Did you catch one of the words in that verse? The word “glory”—he same word that Mace prayed several months earlier right after Hannah was diagnosed—was put on his heart again in those excruciatingly painful moments.

Of all the things that Hannah’s precious life and death have taught me, the idea that no matter how long she lived inside or outside of the womb she was made by God to bring Him glory—has been the thing that has brought me the most comfort, joy, and hope through my grief journey.
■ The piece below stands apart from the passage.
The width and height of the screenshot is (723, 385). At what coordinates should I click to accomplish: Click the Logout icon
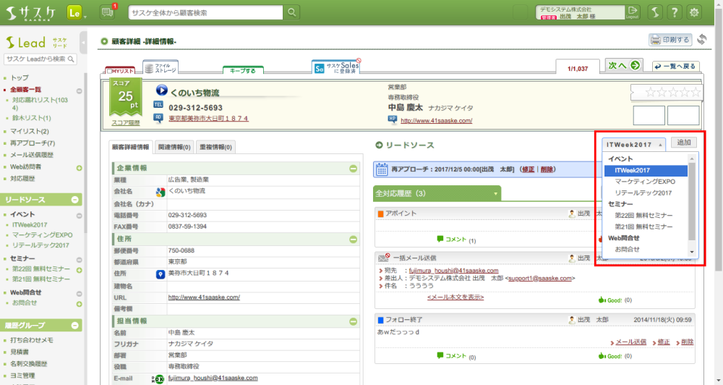[x=632, y=12]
From the time that she was conceived to the day of her diagnosis, through my pregnancy, her delivery, her passing, and now, in this life-long grief journey, Hannah, no matter how small, was created for a purpose which was ultimately to glorify God.

Hannah’s Legacy

We won’t know fully the legacy that our Hannah has left until one day in Heaven. But what I do know is that Hannah accomplished so much in her short life. I’ll finish this post by having a little mommy brag time! Here are a few of the ways the Lord used her, but I know there are many that I don’t even know of and I know there will be many more in the years to come:

  • Throughout my pregnancy with her and after her birth and death, Mace and I grew closer to the Lord than we had ever been before. Not only that, but our marriage grew stronger as we learned how to grieve together and support one another as we grieved.
  • Hannah strengthened the faith of our loved ones as they prayed for us and her. After she was born, she lived for over a day, and she nursed, drank from a bottle, cooed, growled, held our fingers, and at the very end of her life she opened both eyes for mommy and daddy. We all got to witness God’s power and goodness at work in her!!!
  • Hannah made a lasting impact on our medical care team, including my OB and our palliative care team that supported us before, during, and after delivery.
  • Hannah was an organ donor. She donated her lungs, kidneys, liver, and pancreas to research. Her lungs went towards a project called Lung Map to research the development of the immune system throughout fetal and early childhood development. Her kidneys are being used to test therapies to prevent chronic kidney disease. Her liver is being used to test the toxicity of certain environmental chemicals and technologies to evaluate liver toxicity. Her pancreas is being used to help discover a cure for type 1 diabetes.
  • Hannah donated her cord blood to go towards researching the causes of anencephaly.
  • While I was pregnant with her, I collected dresses for a local nonprofit to create angel gowns using the dresses. I collected 45 dresses all given in honor of Hannah. These dresses were used to make beautiful baby burial gowns to give to families who have lost a baby.
  • As part of two pro-life bill hearings, I got to share Hannah’s story to committees in the Texas Senate and House. While the bill did not pass, I’m grateful for the opportunity to share her life with others and show that even babies who have been deemed incompatible with life still have value and purpose.

Next week, please join me for a new post for Pregnancy and Infant Loss Awareness Month. It will be a post that I hope and pray will bring much encouragement and hope to those who have lost a baby.

Pressing on in faith,
Jennifer

Mace and Hannah Grace a few hours before she passed.